Accordingly, the award is not contrary to law. See United States Dep't of Veterans Affairs, Ralph H. Johnson Medical Center, Charleston, SC, 56 FLRA 381, 386 (2000) (finding that agency misconstrued arbitrator's award and in that case rejecting agency's argument that the award was contrary to regulation).
C. Attorneys' Fees
In its exceptions, the Union requests that it be awarded attorneys' fees, including the cost of its exceptions. While the Arbitrator acknowledged the Union's initial request for attorneys' fees, he made no ruling on the request and has not had the opportunity to rule on the request for attorneys' fees for preparation of the exceptions. [n4] We therefore construe the award as not resolving either the initial or subsequent requests.
The Authority will not consider a request for attorneys' fees and costs for expenses incurred in the preparation of exceptions and oppositions in cases filed under 5 U.S.C. § 7122. Social Security Administration, 57 FLRA 530, 537 n.16 (2001). Instead, a "request for attorneys' fees `may be presented only to the appropriate authority that corrected or directed the correction of the unjustified or unwarranted personnel action.'" Nat'l Gallery of Art, Washington, D.C., 48 FLRA 841, 844 n.2 (1993) (quoting United States Dep't of Housing and Urban Dev., 47 FLRA 1053, 1064 (1993) (in turn quoting 5 C.F.R. § 550.807(a))). Therefore, the award is not ripe for review at this time.
The exceptions are denied.
Concurring opinion of Chairman Cabaniss:
Although I agree with the outcome of this decision, I write separately to confirm my dissenting opinion in AFGE, Local 987, 57 FLRA 551, 558 (2001), that the Privacy Act does not constitute a "law, rule, or regulation affecting conditions of employment" under § 7103(a)(9) of our Statute, and thus does not fall within the ambit of matters subject to arbitral review.

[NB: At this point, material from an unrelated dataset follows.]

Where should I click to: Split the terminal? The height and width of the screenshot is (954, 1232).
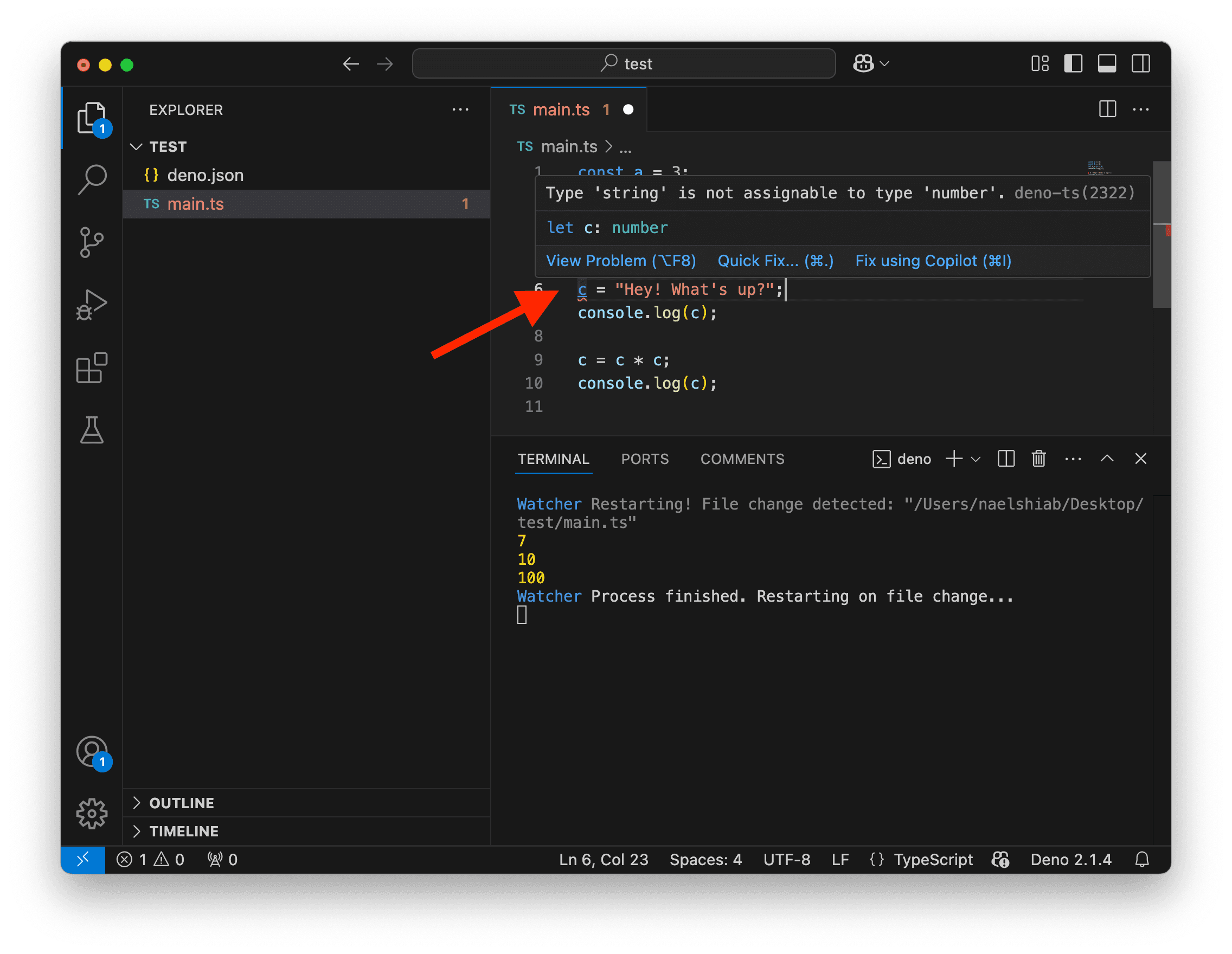click(1006, 459)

Footnote # 1 for 58 FLRA No. 62 - Authority's Decision
Footnote # 2 for 58 FLRA No. 62 - Authority's Decision
It is evident from the award that the Arbitrator inadvertently left out the word "not" after "should" when he stated that the doctor had concluded that the grievant "should perform his normal duties . . . ." Award at 2.

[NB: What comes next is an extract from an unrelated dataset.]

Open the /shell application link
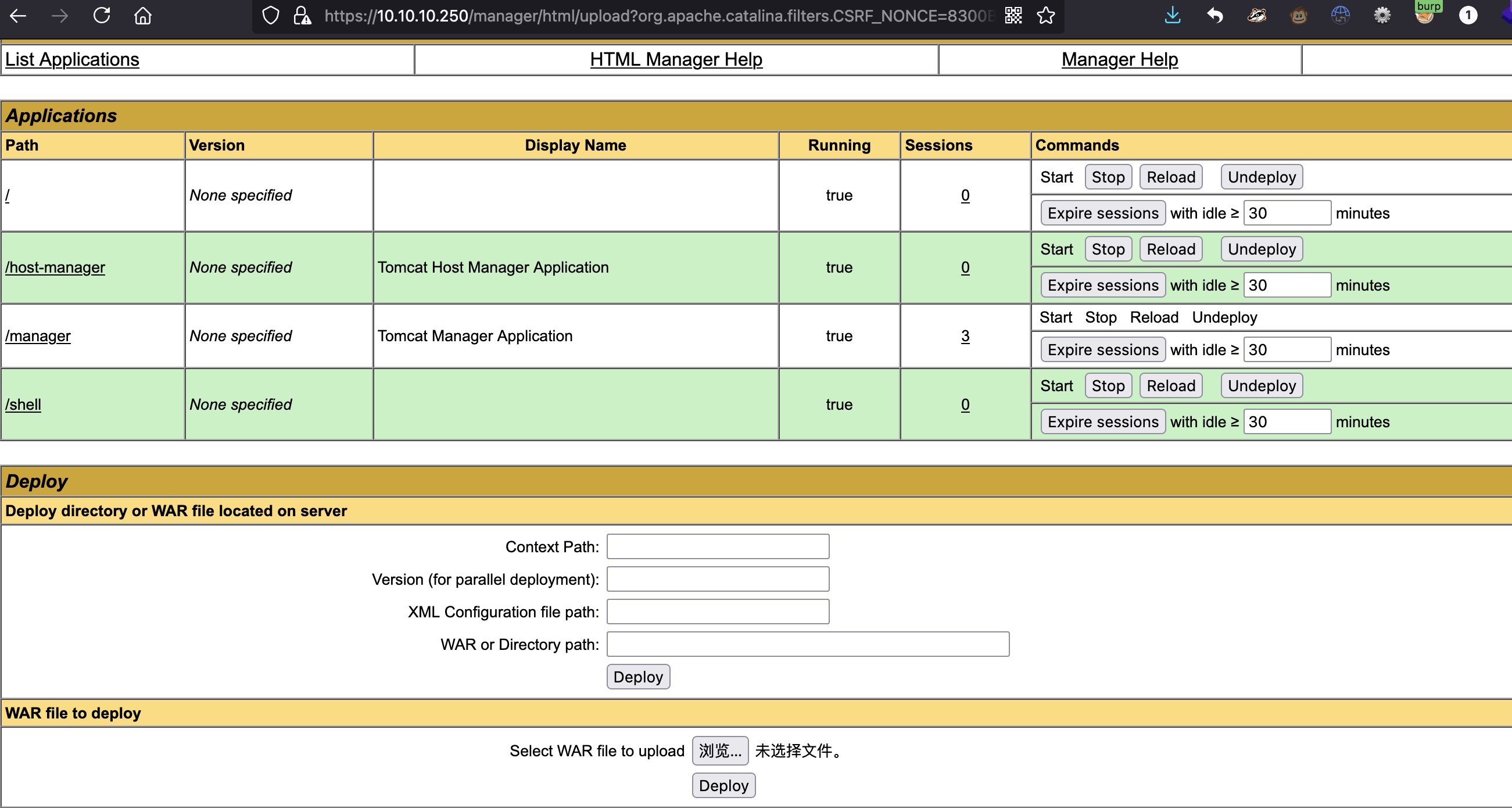 23,405
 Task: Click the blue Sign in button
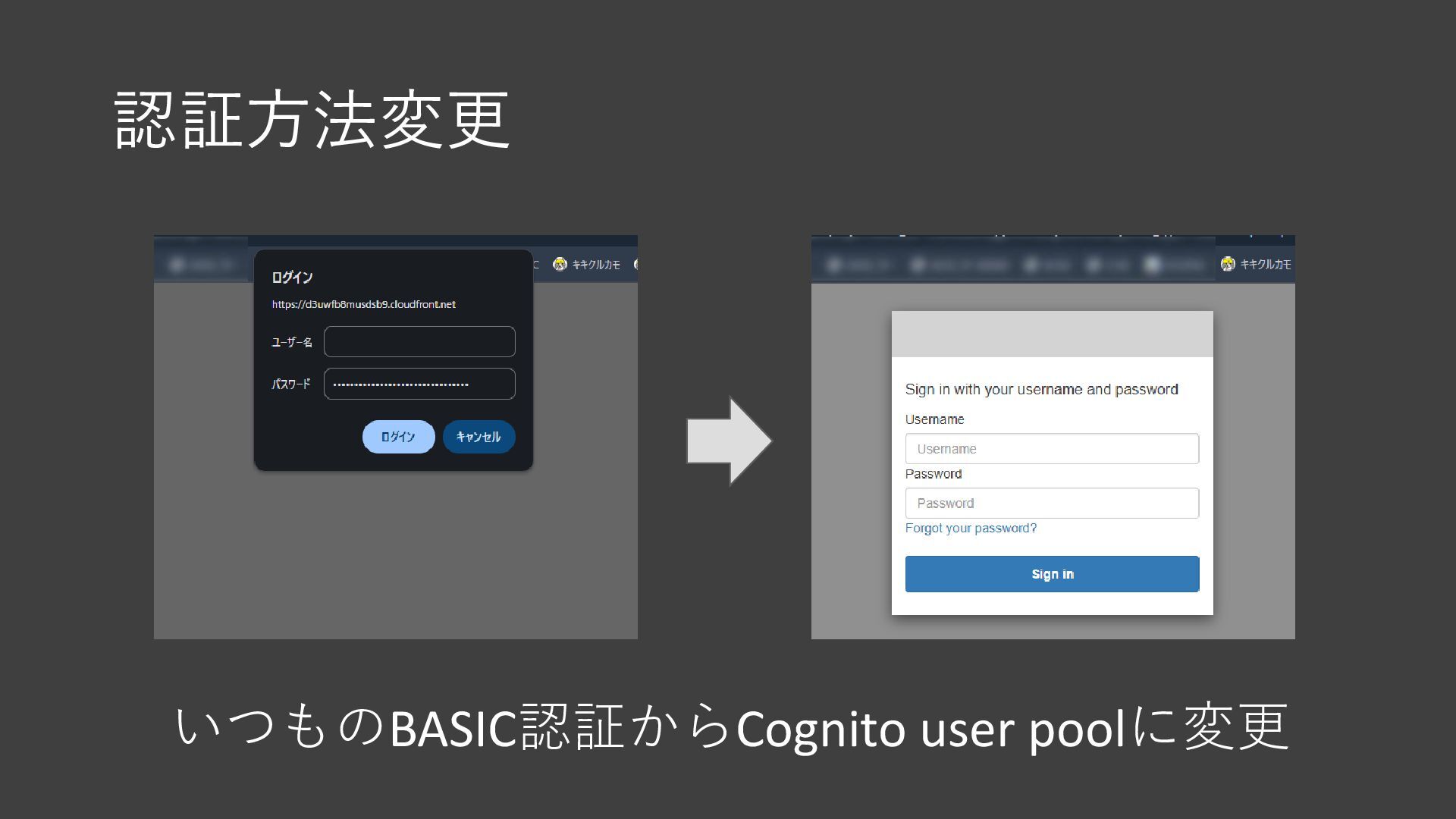[1052, 574]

Footnote # 3 for 58 FLRA No. 62 - Authority's Decision
Footnote # 4 for 58 FLRA No. 62 - Authority's Decision
The Arbitrator stated that he was not persuaded that the Union had established a basis for "monetary damages," a phrase that he apparently referred to in mentioning "the Union's suggestion that [the] remedy should include attorney's fees, lost wages, and all other costs and expenses incurred and that there should also be monetary damages awarded[.]" Award at 9.